L’Etat et EDF s’accordent sur un prix de l’électricité “autour de 70 euros” du MWh - PV SOLAIRE ÉNERGIE

L’Etat et EDF s’accordent sur un prix de l’électricité “autour de 70 euros” du MWh

Le gouvernement français et le groupe public ont conclu mardi 14 novembre un accord sur les futurs prix de l’électricité d’origine nucléaire afin de protéger les consommateurs, ménages comme sociétés, des augmentations de prix, tout en permettant à EDF de financer la construction de nouveaux réacteurs. Mais la réforme est critiquée par les entreprises grandes consommatrices d’électricité.Au terme de « longues négociations, parfois difficiles », comme l’a indiqué le ministre de l’Économie et des Finances Bruno Le Maire, un accord a été trouvé entre EDF et l’Etat autour de 70€/MWh pour la production nucléaire. Celui-ci prévoit que le prix devra atteindre une cible moyenne de 70 euros le MWh à partir de 2026 et pour 15 ans. La réforme vient remplacer le mécanisme actuel de l’Arenh (Accès Régulé à l’Électricité Nucléaire Historique), qui oblige actuellement l’électricien public à vendre 100 TWh par an de production nucléaire à ses concurrents à 42 euros/MWh, ce que EDF considère comme un énorme manque à gagner, compte-tenu des prix actuels de l’électricité sur les marchés.

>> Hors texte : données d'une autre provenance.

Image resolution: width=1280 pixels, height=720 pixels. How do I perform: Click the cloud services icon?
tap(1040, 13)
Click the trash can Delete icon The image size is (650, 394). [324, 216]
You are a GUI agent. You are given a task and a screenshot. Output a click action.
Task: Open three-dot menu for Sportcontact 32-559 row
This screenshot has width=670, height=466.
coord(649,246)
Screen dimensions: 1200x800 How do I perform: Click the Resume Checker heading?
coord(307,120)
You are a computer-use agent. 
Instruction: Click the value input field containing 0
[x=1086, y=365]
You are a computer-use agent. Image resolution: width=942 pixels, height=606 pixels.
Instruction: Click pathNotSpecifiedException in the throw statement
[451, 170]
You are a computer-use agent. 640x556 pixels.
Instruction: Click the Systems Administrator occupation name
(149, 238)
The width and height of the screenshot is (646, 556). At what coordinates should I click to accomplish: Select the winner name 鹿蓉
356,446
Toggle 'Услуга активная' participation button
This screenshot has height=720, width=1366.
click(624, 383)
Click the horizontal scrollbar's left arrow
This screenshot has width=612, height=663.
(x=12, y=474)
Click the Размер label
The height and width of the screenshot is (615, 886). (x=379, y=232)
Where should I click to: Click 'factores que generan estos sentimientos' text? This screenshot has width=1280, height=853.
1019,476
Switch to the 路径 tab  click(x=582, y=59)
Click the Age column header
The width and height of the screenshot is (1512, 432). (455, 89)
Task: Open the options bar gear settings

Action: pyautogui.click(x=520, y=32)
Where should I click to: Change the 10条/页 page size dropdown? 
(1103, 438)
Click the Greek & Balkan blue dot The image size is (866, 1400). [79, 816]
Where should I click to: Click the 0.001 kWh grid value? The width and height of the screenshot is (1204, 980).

Pour parvenir à ce chiffre de 70 euros/MWh, le gouvernement et EDF ont dit s’appuyer sur des modélisations de prix à 15 ans, en tenant compte du mécanisme de captation et de redistribution et de la conclusion des contrats de gré à gré (PPA), ainsi que des contrats à moyens à terme. De plus, deux paliers ont été introduits : dès que le prix moyen dépassera les 78,80 euros le MWh, 50 % des revenus supplémentaires engrangés par EDF au-delà de ce seuil iront à la collectivité. Si le prix moyen dépasse 110 euros, la captation de ces revenus excédentaires sera de 90 %. Dans les deux cas, les excédents seront reversés aux consommateurs, ménages comme entreprises « Si cet accord sécurise EDF – bras armé de notre politique énergétique – dans la durée, il pose aussi les conditions non négociables d’une électricité produite en France à un prix compétitif : l’augmentation de la production et la maîtrise des coûts », a justifié Agnès Pannier-Runacher, Ministre de la Transition Énergétique. En effet, l’autre grande évolution est que la nouvelle régulation se fera sur la totalité de la production – ce qui représente le triple du volume actuel de 100 TWh.
« Ce mécanisme permettra effectivement de décorréler le prix de l’électricité du prix du gaz, décrit Yann Dolbeau, co-fondateur de la société de conseil Enoptea, dont l’activité est d’accompagner les entreprises dans la maitrise de leurs coûts. Ainsi, il n’y aura plus d’écrêtement et la part du nucléaire sera en outre plus importante dans les prix de fourniture et donc moins chers ». Dans les faits, cet accord se retranscrit également pour les particuliers par un maintien – et une non-disparition pourtant prévue – des TRV (tarifs réglementés de vente). De même, les très petites entreprises de moins de 10 personnes et de moins de deux millions de chiffre d’affaires auront aussi accès à un TRV, quel que soit le segment (c’est-à-dire la puissance et donc un contrat C5 ou C4). Indépendamment de cet accord, le niveau des TRV augmentera d’environ 10 % en février prochain, comme l’ont confirmé Bercy et le ministère de la transition énergétique.
De son côté, la CLEEE, regroupe les sociétés grandes consommatrices d’électricité, a fustigé dans un communiqué « un grand pas en arrière pour les entreprises françaises ». « Le nouveau dispositif garantira à EDF une espérance de revenu très supérieure au coût complet de production, avec un seuil de rétrocession aux consommateurs égal à près du double du coût de production, souligne l’organisation. En effet, la CRE a estimé le coût complet du nucléaire existant à 60 €/MWh entre 2026 et 2030. A comparer au seuil de 110 €/MWh, quasiment le double, au-delà duquel EDF rétrocédera 90 % de ses revenus. Si nous partageons la nécessité de donner à EDF les moyens d’investir, nous regrettons un arbitrage fait pour des raisons budgétaires au détriment de la stabilité des prix et de la protection de l’industrie française ». Un projet de loi doit être prochainement déposé par le gouvernement et les détracteurs espèrent encore pouvoir le faire infléchir sur certains aspects de la réforme.